Esce oggi il saggio di Elido Fazi e Gianni Pittella che sostiene la necessità di tornare in Europa a politiche keynesiane di investimento
Pubblichiamo qui la recensione uscita sul sito dell’agenzia Ansa
di Eloisa Gallinaro
La politica,timida, in panchina e la finanza, spregiudicata, padrona del campo. Questa e’ stata, finora, l’Europa, condizionata da un sistema neoliberista che ha privilegiato la dittatura del rigore rispetto alle speranze della crescita: una prospettiva che va rovesciata. Elido Fazi e Gianni Pittella spiegano perche’.
Nel bel saggio ‘Breve storia del futuro degli Stati Uniti d’Europa’, gli autori – convinti della necessita’ di tornare alle politiche keynesiane di investimento che creano risparmio, reddito, lavoro – puntano su un’Europa unita in grado di superare politicamente i confini che la grande finanza ha spazzato via da tempo. Siamo in ritardo, ma ce la possiamo fare, e’ il messaggio degli autori, dagli Osservatori privilegiati del mondo economico (Fazi) e del Parlamento europeo (Pittella). E sembra gia’ cominciato quel futuro in cui l’Europa non si trascinera’ piu’ sui binari decisi di fatto dalla Germania di Angel Merkel, e non sara’ solo un’Unione fiscale e monetaria ma un ”vero e proprio Stato federale” capace di emettere Eurobond attraverso un Tesoro federale e di farsi promotrice di una seria riforma del sistema monetario internazionale. Un volume che si snoda attraverso un 2012 drammatico ma segnato anche da svolte e accelerazioni improvvise. Dal ”bacio della morte” del fiscal compact approvato il 2 marzo, alla vittoria del socialista Francois Hollande, il 6 maggio, che ha ereditato una Francia con il ”peggior disavanzo di tutti i paesi dell’Eurozona nella parte corrente della bilancia dei pagamenti” ma senza la quale ”e’ impossibile pensare all’integrazione politica europea”. Fino alla ”svolta” del Consiglio europeo del 28 e 29 giugno che ha dato l’incarico al presidente Herman Van Rompuy,di indicare una road-map di medio e lungo periodo per una maggiore integrazione politica, economica e finanziaria”. Ma la politica vera, per governare, deve fondarsi sull’unico sistema possibile, quello rappresentativo. Ed e’ questo il filo conduttore che attraversa le quasi 200 pagine del libro.
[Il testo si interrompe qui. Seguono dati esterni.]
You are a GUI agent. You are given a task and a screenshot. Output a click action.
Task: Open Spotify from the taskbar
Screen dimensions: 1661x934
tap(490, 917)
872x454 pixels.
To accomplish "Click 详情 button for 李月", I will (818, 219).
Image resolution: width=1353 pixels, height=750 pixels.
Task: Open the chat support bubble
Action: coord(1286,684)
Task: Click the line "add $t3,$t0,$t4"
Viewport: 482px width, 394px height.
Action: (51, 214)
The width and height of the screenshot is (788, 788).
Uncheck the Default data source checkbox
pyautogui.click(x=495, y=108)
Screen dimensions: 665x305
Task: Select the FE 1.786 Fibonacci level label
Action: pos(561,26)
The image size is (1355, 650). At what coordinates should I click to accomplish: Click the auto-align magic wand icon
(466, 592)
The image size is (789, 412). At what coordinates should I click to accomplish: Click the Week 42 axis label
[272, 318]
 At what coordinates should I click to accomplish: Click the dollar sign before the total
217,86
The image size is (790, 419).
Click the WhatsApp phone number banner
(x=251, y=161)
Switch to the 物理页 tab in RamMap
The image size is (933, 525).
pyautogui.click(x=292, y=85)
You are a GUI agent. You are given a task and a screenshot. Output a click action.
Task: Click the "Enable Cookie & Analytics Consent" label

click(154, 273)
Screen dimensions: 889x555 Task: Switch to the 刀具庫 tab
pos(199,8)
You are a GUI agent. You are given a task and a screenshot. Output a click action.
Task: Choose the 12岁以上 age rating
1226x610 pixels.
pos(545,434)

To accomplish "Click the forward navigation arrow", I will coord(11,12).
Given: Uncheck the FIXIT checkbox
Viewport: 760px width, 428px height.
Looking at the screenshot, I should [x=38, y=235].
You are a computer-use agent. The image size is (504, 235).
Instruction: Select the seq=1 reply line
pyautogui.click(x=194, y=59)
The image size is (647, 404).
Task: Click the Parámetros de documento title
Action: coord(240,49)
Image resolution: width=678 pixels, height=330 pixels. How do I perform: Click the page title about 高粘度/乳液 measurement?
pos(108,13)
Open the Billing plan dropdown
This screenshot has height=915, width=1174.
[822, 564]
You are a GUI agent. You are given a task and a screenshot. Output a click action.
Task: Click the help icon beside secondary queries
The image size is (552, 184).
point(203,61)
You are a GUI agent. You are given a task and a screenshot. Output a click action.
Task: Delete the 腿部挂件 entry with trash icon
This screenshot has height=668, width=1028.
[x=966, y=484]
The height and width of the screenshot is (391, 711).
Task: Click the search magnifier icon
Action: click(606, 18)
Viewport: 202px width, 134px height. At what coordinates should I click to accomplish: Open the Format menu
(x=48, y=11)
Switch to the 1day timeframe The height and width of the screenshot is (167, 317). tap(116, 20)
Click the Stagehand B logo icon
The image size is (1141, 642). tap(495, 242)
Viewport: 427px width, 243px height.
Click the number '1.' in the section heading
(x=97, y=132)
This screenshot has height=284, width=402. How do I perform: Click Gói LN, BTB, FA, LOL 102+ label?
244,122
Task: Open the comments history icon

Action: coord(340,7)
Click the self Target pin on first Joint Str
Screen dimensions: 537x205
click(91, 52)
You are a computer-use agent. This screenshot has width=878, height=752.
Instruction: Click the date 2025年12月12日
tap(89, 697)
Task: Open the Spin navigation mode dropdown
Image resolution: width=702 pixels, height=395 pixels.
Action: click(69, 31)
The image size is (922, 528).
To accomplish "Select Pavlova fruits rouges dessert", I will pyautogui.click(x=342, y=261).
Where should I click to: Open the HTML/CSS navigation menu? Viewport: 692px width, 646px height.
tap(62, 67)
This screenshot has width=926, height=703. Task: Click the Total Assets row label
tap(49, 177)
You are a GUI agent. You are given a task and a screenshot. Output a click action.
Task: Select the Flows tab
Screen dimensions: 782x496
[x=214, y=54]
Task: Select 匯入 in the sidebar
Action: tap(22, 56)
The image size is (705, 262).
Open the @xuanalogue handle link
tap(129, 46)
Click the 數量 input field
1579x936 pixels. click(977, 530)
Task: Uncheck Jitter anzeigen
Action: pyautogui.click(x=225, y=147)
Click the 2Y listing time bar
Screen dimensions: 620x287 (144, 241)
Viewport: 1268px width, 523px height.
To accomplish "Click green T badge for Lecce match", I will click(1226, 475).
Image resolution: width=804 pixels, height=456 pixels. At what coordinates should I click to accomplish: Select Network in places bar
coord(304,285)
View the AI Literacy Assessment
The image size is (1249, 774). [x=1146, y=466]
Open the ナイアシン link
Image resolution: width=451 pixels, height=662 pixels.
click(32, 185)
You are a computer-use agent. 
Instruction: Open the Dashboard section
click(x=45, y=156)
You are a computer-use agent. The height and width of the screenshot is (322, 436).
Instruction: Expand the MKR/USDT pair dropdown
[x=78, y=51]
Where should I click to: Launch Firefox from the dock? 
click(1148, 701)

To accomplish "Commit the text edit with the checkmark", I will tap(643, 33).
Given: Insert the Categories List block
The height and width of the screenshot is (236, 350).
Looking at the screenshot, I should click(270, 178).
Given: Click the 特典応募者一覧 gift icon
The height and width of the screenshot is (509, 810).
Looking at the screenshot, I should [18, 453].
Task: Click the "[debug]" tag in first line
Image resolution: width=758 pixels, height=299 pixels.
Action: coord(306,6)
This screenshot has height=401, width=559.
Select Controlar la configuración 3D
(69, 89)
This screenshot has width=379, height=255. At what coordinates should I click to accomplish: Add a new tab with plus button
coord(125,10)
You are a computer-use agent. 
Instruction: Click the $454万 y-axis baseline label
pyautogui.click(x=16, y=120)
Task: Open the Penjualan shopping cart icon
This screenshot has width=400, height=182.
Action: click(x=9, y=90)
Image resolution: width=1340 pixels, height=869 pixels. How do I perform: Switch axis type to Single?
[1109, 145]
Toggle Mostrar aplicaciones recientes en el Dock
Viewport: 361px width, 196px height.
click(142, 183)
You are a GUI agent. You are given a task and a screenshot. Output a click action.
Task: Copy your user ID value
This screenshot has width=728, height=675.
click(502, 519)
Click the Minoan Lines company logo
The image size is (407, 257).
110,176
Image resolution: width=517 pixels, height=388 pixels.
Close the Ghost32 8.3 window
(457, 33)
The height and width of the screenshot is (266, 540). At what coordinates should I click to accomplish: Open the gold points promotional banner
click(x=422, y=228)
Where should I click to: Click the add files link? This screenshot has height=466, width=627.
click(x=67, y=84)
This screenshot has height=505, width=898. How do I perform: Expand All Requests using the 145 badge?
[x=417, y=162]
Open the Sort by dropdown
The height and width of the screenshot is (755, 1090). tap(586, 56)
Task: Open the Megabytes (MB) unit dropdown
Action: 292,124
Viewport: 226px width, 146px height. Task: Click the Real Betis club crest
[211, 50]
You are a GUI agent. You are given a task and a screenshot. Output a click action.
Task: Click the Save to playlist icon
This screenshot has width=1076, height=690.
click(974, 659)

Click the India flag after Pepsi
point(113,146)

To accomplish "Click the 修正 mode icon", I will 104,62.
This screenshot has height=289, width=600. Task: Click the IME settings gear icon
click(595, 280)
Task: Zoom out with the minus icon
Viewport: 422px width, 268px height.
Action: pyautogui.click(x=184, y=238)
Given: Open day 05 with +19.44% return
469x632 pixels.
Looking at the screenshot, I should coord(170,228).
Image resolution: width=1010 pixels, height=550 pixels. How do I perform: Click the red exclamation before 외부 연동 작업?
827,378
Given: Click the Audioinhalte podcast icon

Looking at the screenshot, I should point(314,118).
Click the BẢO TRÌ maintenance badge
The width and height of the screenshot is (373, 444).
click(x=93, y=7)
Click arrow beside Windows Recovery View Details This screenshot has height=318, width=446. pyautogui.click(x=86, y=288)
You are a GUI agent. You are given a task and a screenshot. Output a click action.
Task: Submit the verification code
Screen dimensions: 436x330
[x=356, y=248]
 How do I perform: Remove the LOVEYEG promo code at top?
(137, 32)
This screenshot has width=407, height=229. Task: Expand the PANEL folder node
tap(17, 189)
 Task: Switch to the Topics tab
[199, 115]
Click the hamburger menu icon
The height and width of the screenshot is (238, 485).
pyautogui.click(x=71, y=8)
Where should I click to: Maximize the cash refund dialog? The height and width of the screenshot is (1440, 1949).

Quindi ”per sconfiggere i mercati finanziari c’e’ bisogno di una democrazia forte che possa appoggiarsi sull’unica istituzione direttamente legittimata dai cittadini europei’, il Parlamento europeo” e’ la convinzione di Fazi e Pittella che ricordano come le elezioni del 2014 saranno ”decisive perche’ consentiranno al Parlamento europeo di assumere di fatto un ruolo costituente”. Molte ombre e qualche luce, nel 2012.
Soprattutto quella che illumina un’idea: sara’ ”la battaglia tra la democrazia globale e la barbarie della finanza sregolata” a scandire il ritmo e la via per la costruzione di un’Europa diversa.